It may certainly seem paradoxical to discuss fashion at a difficult time again, but ignoring the real weight of this industry, and even more its symbolic value, would be a huge mistake.
Fashion is metamorphosis, transformation, interpretation. It offers the possibility of imagining other scenarios, of escaping; it reassures, electrifies, fluidizes sociality. “Get dressed, let’s go out!”: An exhortation that we missed a lot in the two years of distancing. Going out, of course, not to go shopping, but to go to the club dressing up, opening the tail like peacocks.

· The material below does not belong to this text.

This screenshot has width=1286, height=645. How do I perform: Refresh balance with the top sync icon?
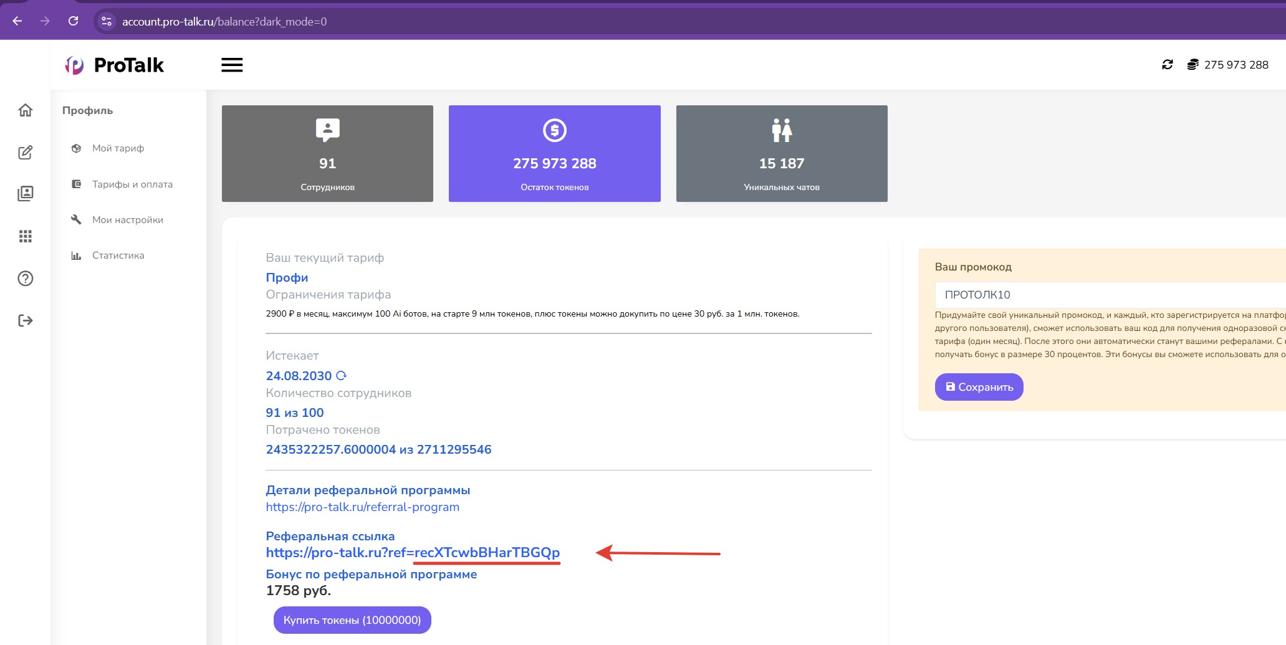(x=1167, y=65)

So it is not surprising the disco glitter that pervades the Milan fashion shows these days: a swirl of sequins and glitter, and in general sensational looks. «The club is the place where people dress to mate, like animals in the summer. It is a territory of experimentation »says Alessandro Michele, who with Gucci returns to parade in the city after two years of experiments, filmic and otherwise. Inside a box of distorting mirrors, under strobe lights and on synthetic notes of 80’s hits, the magnificent iridescence of the Gucci code is reiterated once again, mobile like mercury in its absolute immobility, always prone to crossover, hybrid, corruption , to the spurious that is progress. This time it is the three Adidas stripes slapped everywhere, from the men’s suit to the black velvet bustier, that catch the eye, evolving a known symbol within an unknown territory, and letting who knows what originates from this germ. On the sidelines, an unexpected rigor is also affirmed, androgynous instead of genderless, a harbinger of a further twist.
Candy colors and plasticky shimmers give the horror fantasy of GCDS a joyful and liberating semblance, while giving Missoni you shine a lot and you get upset a lot, after the long denied contact. There is also a great desire to use your hands to appreciate the warmth of the handmade. It’s all tactile, in this regard, from Etrowhere Veronica Etro looks at a known repertoire with fresh eyes, and renews, if not in an epochal way, certainly bringing a raw spontaneity and the immediacy of wearing a sweater.
The body is the object of rediscovery, magnified by dresses that widen the shoulders, mark the waist, let the legs gleam from high slits. From Sportmax it is a counterpoint of rigor and boldness.